Сущность геномной инженерии заключается в целенаправленной глубокой перестройке генома акариот, прокариот или эукариот, вплоть до создания новых видов. При геномной инженерии добиваются внесения большого количества дополнительной генетической информации и в результате получают гибридный организм, отличающийся от исходного по многим признакам. Гибриды оказываются жизнеспособными лишь в тех случаях, когда они содержат все безусловно необходимые (облигатные) гены, когда у них налажены и взаимно согласованы регуляторные связи между совмещенными генами, и, наконец, когда имеется структурное соответствие между продуктами матричного синтеза (белками).
При геномной инженерии возможно получение половых (слияние гамет) или соматических (слияние неполовых клеток) гибридов.

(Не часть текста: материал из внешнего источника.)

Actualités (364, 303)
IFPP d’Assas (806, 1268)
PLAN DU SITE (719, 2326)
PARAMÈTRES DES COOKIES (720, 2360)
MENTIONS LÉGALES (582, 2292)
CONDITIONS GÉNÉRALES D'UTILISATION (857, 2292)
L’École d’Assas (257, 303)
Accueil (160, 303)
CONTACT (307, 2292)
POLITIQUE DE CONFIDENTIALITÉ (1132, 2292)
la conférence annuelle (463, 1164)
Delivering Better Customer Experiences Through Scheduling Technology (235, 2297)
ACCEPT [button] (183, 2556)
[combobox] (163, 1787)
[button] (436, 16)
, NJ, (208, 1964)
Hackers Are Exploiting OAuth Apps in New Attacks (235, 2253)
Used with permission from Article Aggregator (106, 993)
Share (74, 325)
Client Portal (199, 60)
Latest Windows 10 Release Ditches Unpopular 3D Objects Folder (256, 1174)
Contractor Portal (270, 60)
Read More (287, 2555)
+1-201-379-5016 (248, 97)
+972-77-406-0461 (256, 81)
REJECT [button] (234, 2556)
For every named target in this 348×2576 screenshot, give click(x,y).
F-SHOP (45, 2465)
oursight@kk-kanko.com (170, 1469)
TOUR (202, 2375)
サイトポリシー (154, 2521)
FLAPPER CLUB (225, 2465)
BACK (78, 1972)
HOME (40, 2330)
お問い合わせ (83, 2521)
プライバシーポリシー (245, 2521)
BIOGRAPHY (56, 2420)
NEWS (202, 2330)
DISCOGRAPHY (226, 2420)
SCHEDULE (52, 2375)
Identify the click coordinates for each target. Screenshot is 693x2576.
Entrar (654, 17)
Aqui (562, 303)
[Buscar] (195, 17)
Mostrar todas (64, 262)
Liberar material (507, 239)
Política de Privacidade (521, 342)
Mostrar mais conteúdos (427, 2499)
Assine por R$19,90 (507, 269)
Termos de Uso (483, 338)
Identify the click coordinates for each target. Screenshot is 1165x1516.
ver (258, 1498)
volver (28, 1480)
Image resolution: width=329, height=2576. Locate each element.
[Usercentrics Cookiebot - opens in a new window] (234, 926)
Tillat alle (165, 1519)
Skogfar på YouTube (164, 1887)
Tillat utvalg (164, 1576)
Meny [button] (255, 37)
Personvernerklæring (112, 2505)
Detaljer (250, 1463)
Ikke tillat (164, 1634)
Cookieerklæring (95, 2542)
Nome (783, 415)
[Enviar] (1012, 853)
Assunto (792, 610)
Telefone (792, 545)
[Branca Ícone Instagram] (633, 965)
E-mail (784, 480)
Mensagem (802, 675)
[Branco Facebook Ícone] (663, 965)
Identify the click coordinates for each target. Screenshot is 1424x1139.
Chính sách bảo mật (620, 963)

Половые гибриды получают либо в естественных, либо в искусственных (экспериментальных) условиях. Соматические гибриды способны формироваться лишь в искусственных условиях у клеточных форм (клеточная инженерия).
Клеточные стенки обычно у молодых клеток частично или тотально лизируют с помощью гидролитических ферментов. Возникающие протопласты затем подвергаются слиянию в среде с полиэтиленгликолем и соответствующими стабилизаторами протопластов, либо используют электрическое или температурное воздействие в целях деполяризации мембраны. Таким образом можно создавать межвидовые и, даже, межродовые гетерокариотические гибриды. Другими словами, таким путем удается совмещать в одной клетке геномы клеток (организмов) с половой несовместимостью. Например, удается слить протопласты клеток мыши и моркови, мыши и человека. Однако в большинстве случаев такие гибридные клетки не развиваются в полноценные организмы. К тому же стабильность (жизнеспособность) гибридов находится в обратно-пропорциональной зависимости от эволюционной отдаленности гибридизуемых видов, то есть эволюционно далекие виды менее жизнеспособны в гибридном состоянии, чем близкородственные виды. Жизнеспособные гибриды сохраняют большую часть генома одного из слившихся партнеров. Поэтому соматическая гибридизация практически реализуется пока на ограниченном числе видов и родов.